Comment by ttul

3 months ago

This is a cool result. Deep learning image models are trained on enormous amounts of data and the information recorded in their weights continues to astonish me. Over in the Stable Diffusion space, hobbyists (as opposed to professional researchers) are continuing to find new ways to squeeze intelligence out of models that were trained in 2022 and are considerably out of date compared with the latest “flow matching” models like Qwen Image and Flux.

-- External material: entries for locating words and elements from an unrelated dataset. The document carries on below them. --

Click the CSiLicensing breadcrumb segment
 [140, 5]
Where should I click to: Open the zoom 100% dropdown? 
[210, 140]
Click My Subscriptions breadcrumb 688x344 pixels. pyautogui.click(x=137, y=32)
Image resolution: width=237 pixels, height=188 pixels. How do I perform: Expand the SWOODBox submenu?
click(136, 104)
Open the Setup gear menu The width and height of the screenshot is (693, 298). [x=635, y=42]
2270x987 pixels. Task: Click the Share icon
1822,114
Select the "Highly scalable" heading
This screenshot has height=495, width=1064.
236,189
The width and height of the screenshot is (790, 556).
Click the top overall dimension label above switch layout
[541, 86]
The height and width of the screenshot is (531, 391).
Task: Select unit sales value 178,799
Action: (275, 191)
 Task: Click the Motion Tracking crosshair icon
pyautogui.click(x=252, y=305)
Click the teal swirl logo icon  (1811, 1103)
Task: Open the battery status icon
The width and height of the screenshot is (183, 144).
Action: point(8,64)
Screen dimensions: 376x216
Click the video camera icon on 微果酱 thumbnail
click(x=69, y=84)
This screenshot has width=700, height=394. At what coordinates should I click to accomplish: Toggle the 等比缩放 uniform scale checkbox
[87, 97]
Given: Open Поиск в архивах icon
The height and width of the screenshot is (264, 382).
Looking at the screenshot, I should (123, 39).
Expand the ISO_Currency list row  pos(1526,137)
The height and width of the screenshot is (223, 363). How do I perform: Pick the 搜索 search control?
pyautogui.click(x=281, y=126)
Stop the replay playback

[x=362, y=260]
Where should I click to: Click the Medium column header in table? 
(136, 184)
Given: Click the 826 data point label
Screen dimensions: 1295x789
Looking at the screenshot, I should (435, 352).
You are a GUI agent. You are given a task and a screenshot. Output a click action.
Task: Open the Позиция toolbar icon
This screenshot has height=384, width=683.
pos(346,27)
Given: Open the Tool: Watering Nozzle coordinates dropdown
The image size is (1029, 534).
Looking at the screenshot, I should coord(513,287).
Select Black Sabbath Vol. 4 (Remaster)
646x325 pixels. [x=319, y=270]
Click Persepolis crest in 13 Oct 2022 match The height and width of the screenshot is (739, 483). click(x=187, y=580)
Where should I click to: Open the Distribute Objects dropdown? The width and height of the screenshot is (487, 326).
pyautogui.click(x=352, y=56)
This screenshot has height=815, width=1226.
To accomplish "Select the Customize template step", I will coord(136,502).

Makes you wonder what intelligence is lurking in a 10T parameter model like Gemini 3 that we may not discover for some years yet…

9 comments

ttul

cheald 3 months ago

Stable Diffusion 1.5 is a great model for hacking on. It's powerful enough that it encodes some really rich semantics, but small and light enough that iterative hacking on it is quick enough that it can be done by hobbyists.

I've got a new potential LoRA implementation that I've been testing locally (using a transformed S matrix with frozen U and V weights from an SVD decomposition of the base matrix) that seems to work really well, and I've been playing with both changes to the forward-noising schedule and the loss functions which seem to yield empirically superior results of the standard way of doing things. Epsilon prediction may be old and busted (and working on it makes me really appreciate flow matching!) but there's some really cool stuff happening in its training dynamics that are a lot of fun to explore.

It's just a lot of fun. Great playground for both learning how these things work and for trying out new ideas.

throwaway314155 3 months ago
I’d love to follow your work. Got a GitHub?
- cheald 3 months ago
  
  I do (same username), but I haven't published any of this (and in fact my Github has sadly languished lately); I keep working on it with the intent to publish eventually. The big problem with models like this is that the training dynamics have so many degrees of freedom that every time I get close to something I want to publish I end up chasing down another set of rabbit holes.
  https://gist.github.com/cheald/7d9a436b3f23f27b8d543d805b77f... - here's a quick dump of my SVDLora module though. I wrote it for use in OneTrainer though it should be adaptable to other frameworks easily enough. If you want to try it out, I'd love to hear what you find.
  
  2 replies →

smerrill25 3 months ago

Hey, do you know how you figured out about this information? I would be super curious to keep track of current ad-hoc ways of pushing older models to do cooler things. LMK

ttul 3 months ago

1) Reading papers. 2) Reading "Deep Learning: Foundations and Concepts". 3) Taking Jeremy Howard's Fast.ai course

ethmarks 3 months ago

Gemini 3 is a 10 trillion parameter model?

ttul 3 months ago

I read that the pre-training model behind Gemini 3 has 10T parameters. That does not mean that the model they’re serving each day has 10T parameters. The online model is likely distilled from 10T down to something smaller, but I have not had either fact confirmed by Google. These are anecdotes.